TNT is co-producing a mini-series based on The Mists of Avalon, the Marion Zimmer Bradley book which tells King Arthur’s tale from the perspectives of the women. It will air in 2001. Anjelica Huston and Julianna Margulies (formerly of ER) are starring and the production team is Emmy and Oscar laden, so expectations should be high. I have to admit that although I have tried three times, I have never been able to finish the book. I always get stuck in the middle and don’t have the will to continue. I’m not sure what it is. I know quite a few women who count it among their favorites. Maybe next time I’ll just start from the middle.
From the Annals of Improbable Research, here are Postal Experiments. Various items (most not packaged) were addressed and sent out via USPS. Apparently teeth are considered human remains, which, I suppose, is accurate in some cases. I noted that the helium balloon is addressed to a town next to my hometown. (thanks for the link, Lisa!)
Last night I watched three consecutive episodes of Junkyard Wars on The Learning Channel. It’s a British show, kind of a cousin to the robot building competitions. Two teams have to build a contraption that performs a certain goal (last night: demolition, bomb dropping, and underwater maneuvers) using what they find in the scrapheap around them. This typically involves lots of welding. The teams of 4 include one expert (a ringer, really). At first, I feared that the hosts would be annoying window dressing, but they were great.
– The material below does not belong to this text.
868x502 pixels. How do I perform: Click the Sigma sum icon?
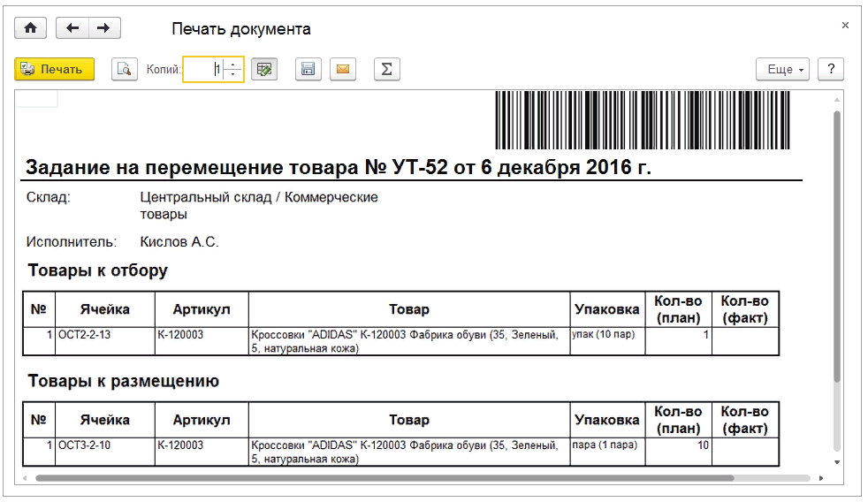coord(385,70)
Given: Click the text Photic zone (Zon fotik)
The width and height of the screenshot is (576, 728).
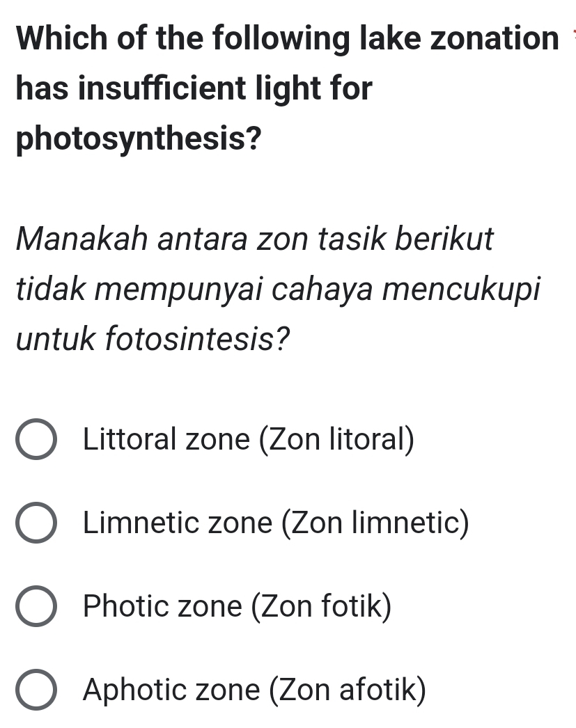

The female host, Cathy Rogers, co-created and produces the show, so she’s far from vapid. Robert Llewellyn, “Kryten” from Red Dwarf, adds a lot of humor. There are clear, educational explanations of the physics of the tasks and the mechanics of the machines. The original British name for the show is Scrapheap Challenge, and it’s filmed by RDF Media. There are FAQ’s on both sites (and be wary if you run across the schedule Wallchart page, because it reveals who wins each event by listing the teams in the next set of finals). The American team on the series, The NERDS, have their own site describing their experience on the show. It too reveals how they fared, so be warned.
Via LTSeek, Duke OKs its chapel for same-sex unions. Here’s Duke’s news release about it. Duke‘s current president is Nan Keohane, the highly respected president of Wellesley when I was a student there. Definitely no stranger to controversy, I’m sure she’ll navigate the negative backlash with flying colors. She won my admiration during a small gathering in my dorm. We were discussing the Barbara Bush debacle (students were protesting Barbara’s choice as commencement speaker) and Nan admitted that she previously had difficulty respecting women who, like Barbara Bush, dropped out of college to get married and start families. She wasn’t criticizing us, telling us to grow up, or to get over it. She was telling us that she could relate and that it was OK to feel that way. And, I think, also, very very lightly, reminding us that we all had the capacity for growth and tolerance.